Court-appointed attorney files amicus brief in Edith Windsor’s DOMA case on jurisdiction and standing
January 24, 2013
By Scottie Thomaston
The Court-appointed attorney – Professor Victoria C. Jackson – has filed her brief in United States v. Windsor. Jackson was appointed to argue the position(s) that the Bipartisan Legal Advisory Group (BLAG) who is defending Section 3 of DOMA lacks Article III standing, and that since the Justice Department agrees with the lower courts and Windsor that Section 3 of DOMA is unconstitutional, the Court has no jurisdiction to hear the challenge.

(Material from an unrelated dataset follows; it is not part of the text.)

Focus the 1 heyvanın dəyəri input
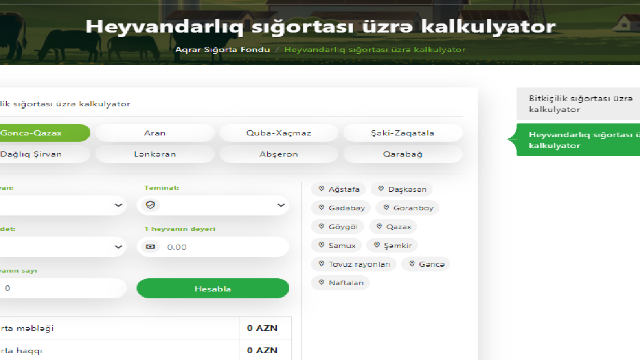The image size is (640, 360). pos(213,247)
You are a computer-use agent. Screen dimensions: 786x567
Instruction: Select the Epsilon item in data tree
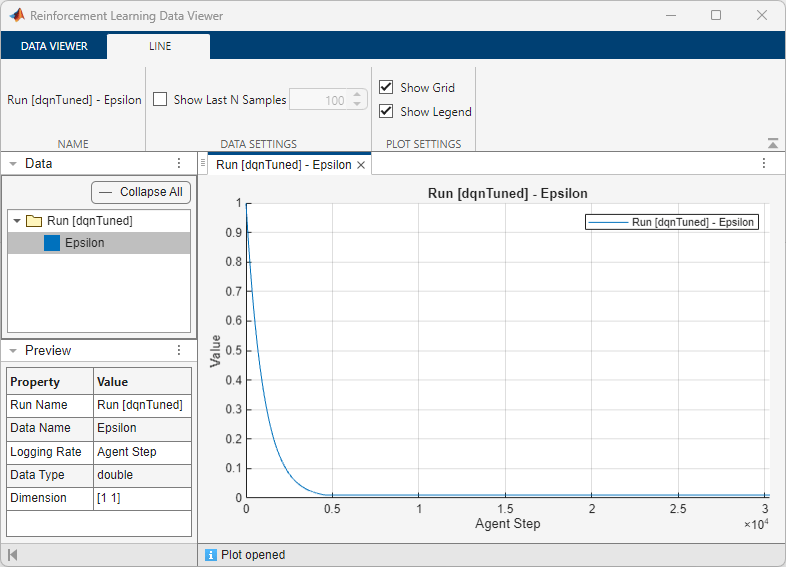pos(85,243)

SCOTUSBlog has the summary of the arguments made in the brief:
“I. BLAG lacks Article III standing. Congress itself would lack standing to defend the constitutionality of laws that do not concern its own specific prerogatives; the interest here in assuring that the law is enforced is a generalized one, insufficient for Article III injury. It is the Executive Branch, not Congress, that is obligated to “take Care” that laws are enforced. Moreover, any injury that might arise from nondefense of a law would be to the whole Congress, which one House cannot alone assert. In INS v. Chadha, 462 U.S. 919 (1983), a special legislative prerogative under the Line Item Veto Act was asserted and both houses intervened. Chadha should not be extended here, especially given Raines v Byrd, 521 U.S. 811 (1997). Finally, BLAG lacked authority to speak for the House at relevant times.

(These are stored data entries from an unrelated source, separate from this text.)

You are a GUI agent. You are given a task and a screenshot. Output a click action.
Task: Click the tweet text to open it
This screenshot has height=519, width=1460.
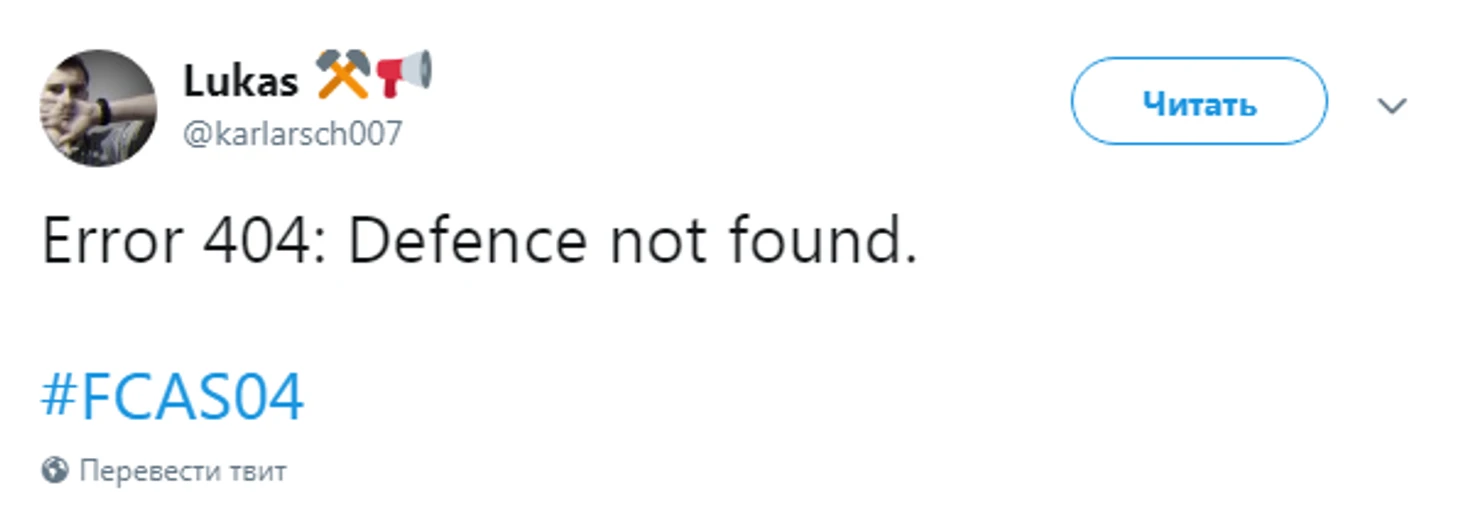pos(479,244)
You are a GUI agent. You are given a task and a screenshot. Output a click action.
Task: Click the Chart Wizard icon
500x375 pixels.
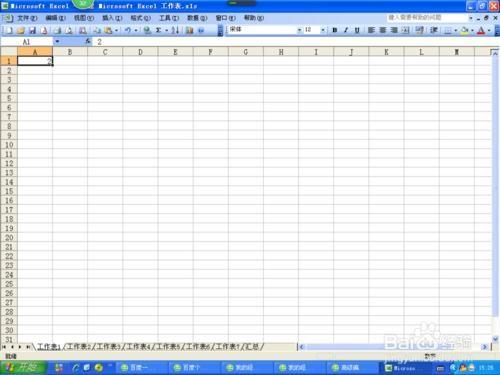point(189,31)
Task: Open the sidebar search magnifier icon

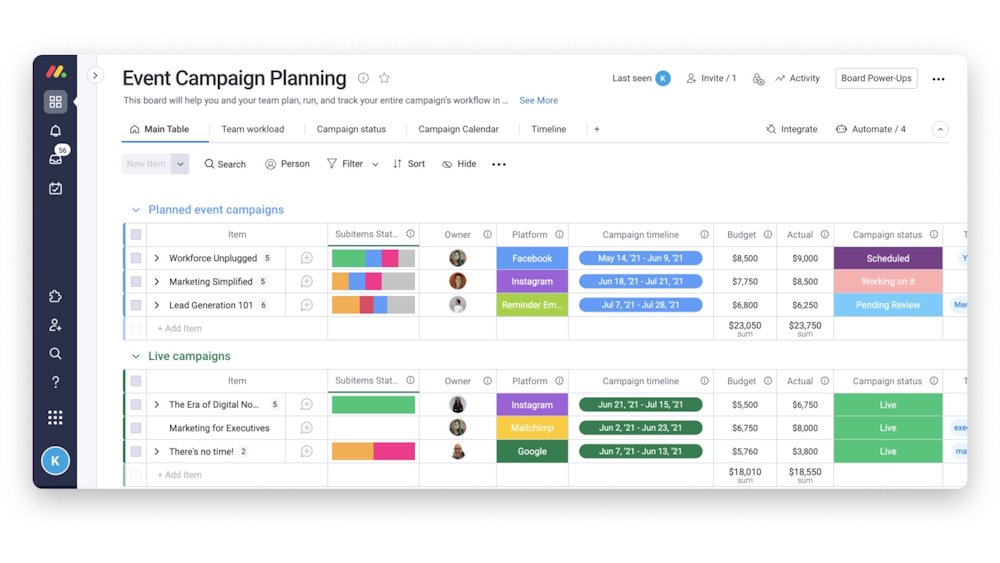Action: (x=55, y=353)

“II. The United States’ agreement with the courts below (and with Windsor) deprives this Court of jurisdiction, because the United States suffers no injury sufficient to invoke Article III jurisdiction. An interest in obtaining a ruling from a higher court does not create standing. Even if the United States’ claim of “aggrievement” were sufficient for Article III, prudential concerns involving the Executive Branch’s assertion of the generalized interests of others should also preclude this Court from recognizing its standing. The jurisdictional statutes, which have changed since Chadha, reinforce the need to respect prudential limitations, if not in the court of appeals at least in this Court. Finally, the United States is a prevailing party, not within the exception of Camreta v. Greene, 131 S. Ct. 2020 (2011), and thus cannot appeal.”
We will have more soon…
More on why BLAG lacks standing:
BLAG lacks standing for at least three reasons. First, BLAG has suffered no injury to a legally cognizable interest beyond the diffuse, generalized interests of all citizens that duly enacted and constitutional laws be enforced; no special prerogatives of BLAG, the House or Congress are threatened. Second, if there were any distinct legislative injury arising from the Executive Branch’s refusal to defend the constitutionality of this statute, that injury would afflict the Congress as a whole . A single house (or part thereof) does not have standing to assert that interest, and the Senate has not intervened. Third, BLAG is not the House, but an “[a]dvisory” body that lacked authority to represent the House when it moved to intervene, noticed its appeal to the Second Circuit, and petitioned this Court for certiorari.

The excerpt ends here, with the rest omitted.